-- Data section follows --

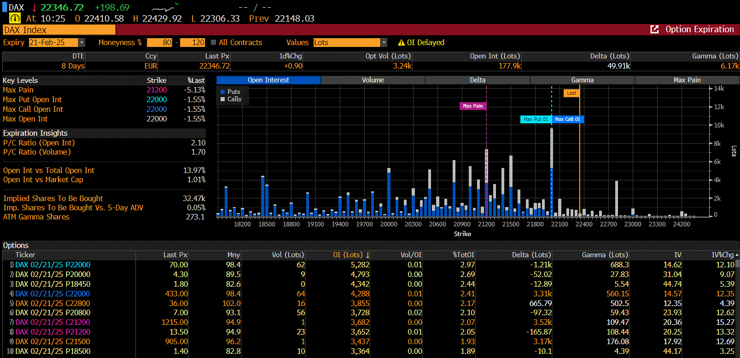Click the red down arrow next to DAX
Viewport: 740px width, 358px height.
pos(34,8)
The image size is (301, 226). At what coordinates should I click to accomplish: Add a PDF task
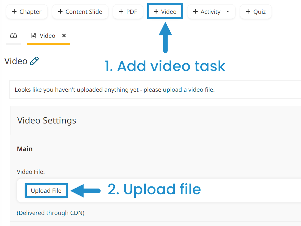(x=128, y=11)
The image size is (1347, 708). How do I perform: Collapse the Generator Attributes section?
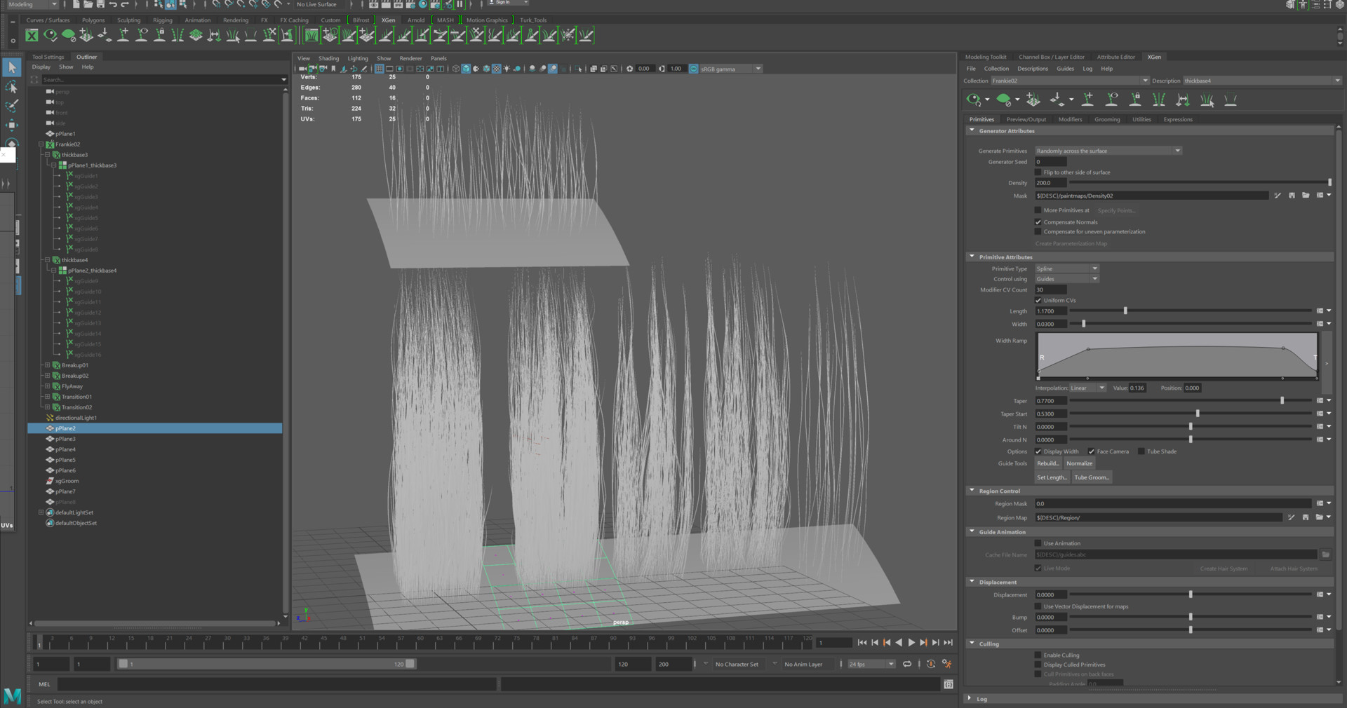coord(972,130)
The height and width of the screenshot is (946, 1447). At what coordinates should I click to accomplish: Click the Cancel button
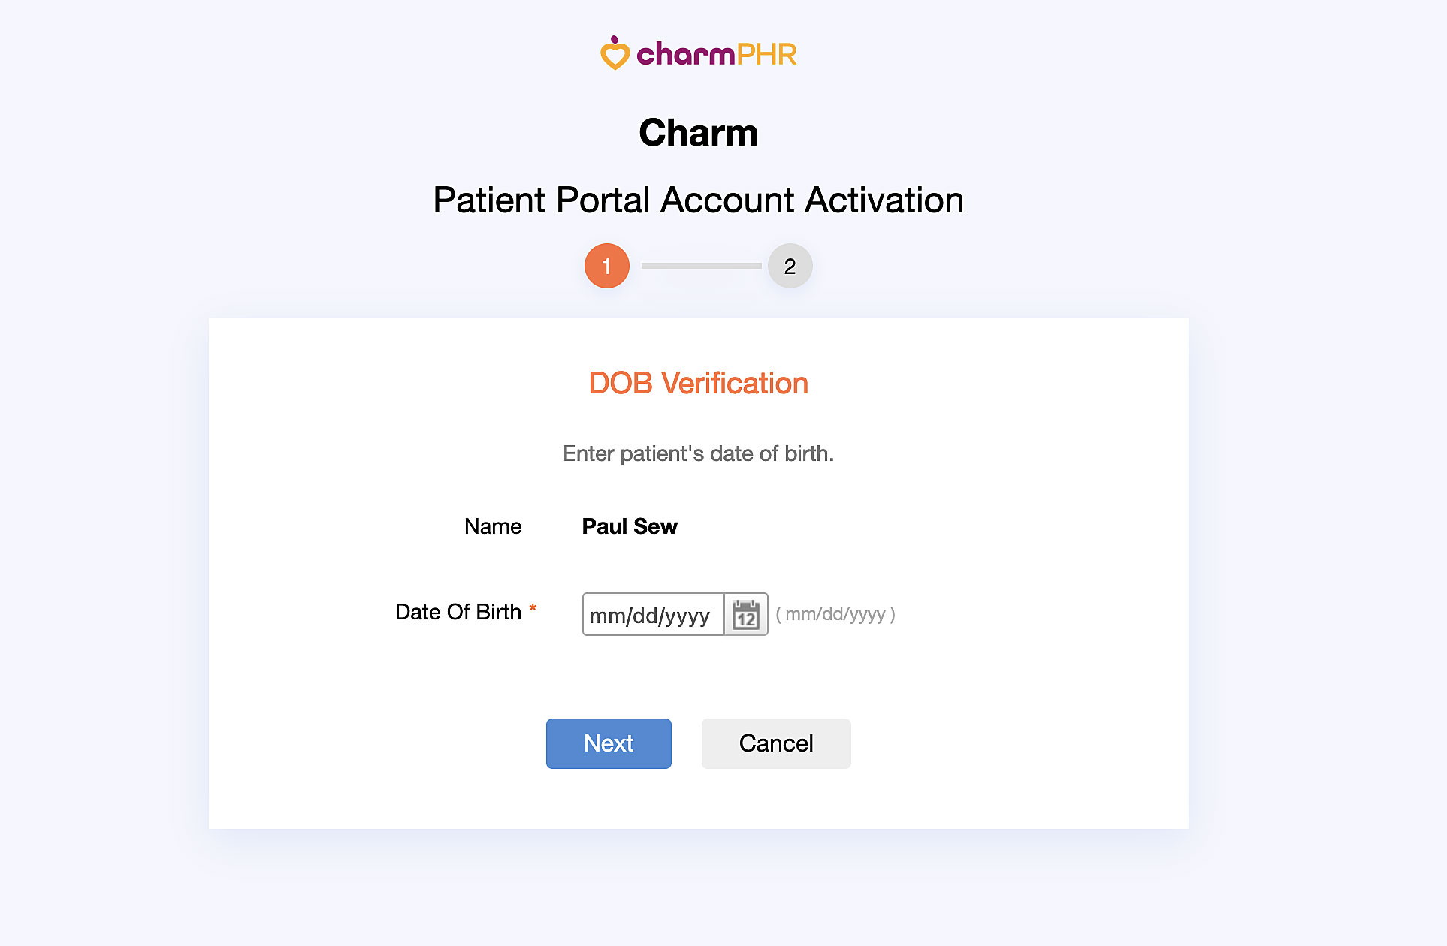tap(776, 743)
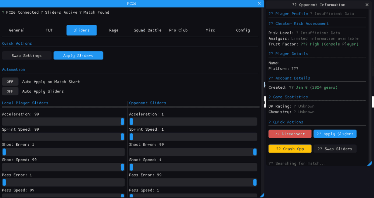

-- Data section concluded --

§ Problem to work on
Print once more, exactly, the lines from the one with "The image size is (301, 226)." through the last line of the data, both ends included, without any pictures.

§ Solution for this problem
The image size is (301, 226). At what coordinates should I click to accomplish: Add a PDF task
(x=128, y=11)
The image size is (1347, 708). How do I perform: Collapse the Generator Attributes section?
coord(972,130)
The height and width of the screenshot is (946, 1447). At what coordinates should I click to accomplish: Click the Cancel button
tap(776, 743)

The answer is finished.